#1153 closed defect (wontfix)
Command timeout occurred when I used the command "smartctl -C -t short" on HDD test
Reported by: | jerrytw168 | Owned by: | |
---|---|---|---|
Priority: | critical | Milestone: | |
Component: | smartctl | Version: | 6.6 |
Keywords: | Cc: | linjerrytw@… |
Description
Hi,
When I used this command "smartctl -c -t short /dev/sdb" to verify SSD, smartctl (using smartctl -a)test result would show "Interrupt (host reset)" as following.
# 6 Short captive Interrupted (host reset) 70% 2423 -
# 7 Short captive Interrupted (host reset) 70% 2408 -
And /dev/log/dmesg also occurred some error messages below.
However, when I removed -C (captive mode), these issues would disappeared. I tried lots of SSDs (Intel, Samsung, HGST), I got the same symptom.
Would you please advise if the parameter "-C" can't use with "-t" in the same test? Or is it a bug for smartctl tool? I will be grateful for any help you can provide.
/var/log/dmesg
=================================================================
[166867.098164] ata2.00: exception Emask 0x0 SAct 0x0 SErr 0x0 action 0x6 frozen
[166867.098172] ata2.00: failed command: SMART
[166867.098180] ata2.00: cmd b0/d4:00:81:4f:c2/00:00:00:00:00/00 tag 25
res 40/00:ff:00:00:00/00:00:00:00:00/00 Emask 0x4 (timeout)
[166867.098184] ata2.00: status: { DRDY }
[166867.098189] ata2: hard resetting link
[166867.403151] ata2: SATA link up 6.0 Gbps (SStatus 133 SControl 300)
[166867.403678] ata2.00: supports DRM functions and may not be fully accessible
[166867.404715] ata2.00: supports DRM functions and may not be fully accessible
[166867.405200] ata2.00: configured for UDMA/133
[166867.405218] ata2: EH complete
Change History (7)
comment:1 by , 6 years ago
comment:2 by , 6 years ago
Thanks for your prompt reply.
As for your question "Why do you need captive tests?"?
According to the description of "SMART RUN/ABORT OFFLINE TEST AND self-test OPTIONS", '-C' option can be used in conjuction with short or long self-test. That's why I use in captive mode for the testing.
To be honest, I don't understand what test purpose of captive mode is. If possible, could you explain more when I just need to use SSD self-test in captive mode.
Thanks for your help.
comment:3 by , 6 years ago
Summary: | Some issues occurred when I used the command "smartctl -C -t short" on HDD test → Command timeout occurred when I used the command "smartctl -C -t short" on HDD test |
---|
There is no need to use the captive mode. I never use it.
- Off-line (Background) test: The test command returns immediately and the test itself continues in background. The drive is accessible during the test (see also the FAQ).
- Captive (Foreground) test: The test command waits until the test has finished. The drive is not accessible during the test. Captive tests are aborted if the device driver times out the command and resets the link. Therefore
smartctl -C -t ...
should set a sufficiently long timeout when issuing the test command. This is not the case for ATA/SATA devices.
Leaving ticket open as we should either fix the timeout setting or remove the -C
option.
comment:4 by , 5 years ago
Christian, i think this timeout comes not from smartmontools, but from system itself, if drive is mounted and in use.
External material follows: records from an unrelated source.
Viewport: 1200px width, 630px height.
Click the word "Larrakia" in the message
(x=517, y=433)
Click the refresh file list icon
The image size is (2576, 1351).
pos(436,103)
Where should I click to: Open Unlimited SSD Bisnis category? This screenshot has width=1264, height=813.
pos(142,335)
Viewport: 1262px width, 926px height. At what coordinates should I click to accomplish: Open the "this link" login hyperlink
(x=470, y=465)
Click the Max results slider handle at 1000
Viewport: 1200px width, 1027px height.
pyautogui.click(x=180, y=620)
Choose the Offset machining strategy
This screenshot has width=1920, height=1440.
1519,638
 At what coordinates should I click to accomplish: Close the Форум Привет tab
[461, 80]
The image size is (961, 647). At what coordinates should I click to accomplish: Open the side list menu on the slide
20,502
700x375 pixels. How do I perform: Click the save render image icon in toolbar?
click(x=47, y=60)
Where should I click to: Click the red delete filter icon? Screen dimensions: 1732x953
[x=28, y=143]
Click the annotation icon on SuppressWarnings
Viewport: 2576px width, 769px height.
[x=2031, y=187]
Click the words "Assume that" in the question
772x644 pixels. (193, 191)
We can potentially warn user that captive test is dangerous and will put device offline for some time and to require --force
for it.
comment:5 by , 4 years ago
May this breakage be avoided if smartctl would temporarily increase some timeouts
as set, e.g. in /sys/block/${disk}/device/timeout
on linux.
The drive is not accessible during the [captive "-C"] test.
This is quite a limitation.
So, for me the keep-awake solution for reliable offline (background) selftests from https://www.smartmontools.org/ticket/1443 seems preferable.
comment:6 by , 2 years ago
Resolution: | → wontfix |
---|---|
Status: | new → closed |
Workaround provided in the ticket
comment:7 by , 2 years ago
Milestone: | undecided |
---|
The kernel log shows that the SMART command which runs the captive test was aborted by the driver with "timeout". Then the driver resets the device. The device reset aborts the running self test. This is then recorded as "host reset" in the self-test log.
The problem is that smartctl does not pass a sufficient long command timeout to the driver in this case. Some drivers don't even support long timeouts.
Why do you need captive tests?
PS: For future submission, please do not set a milestone.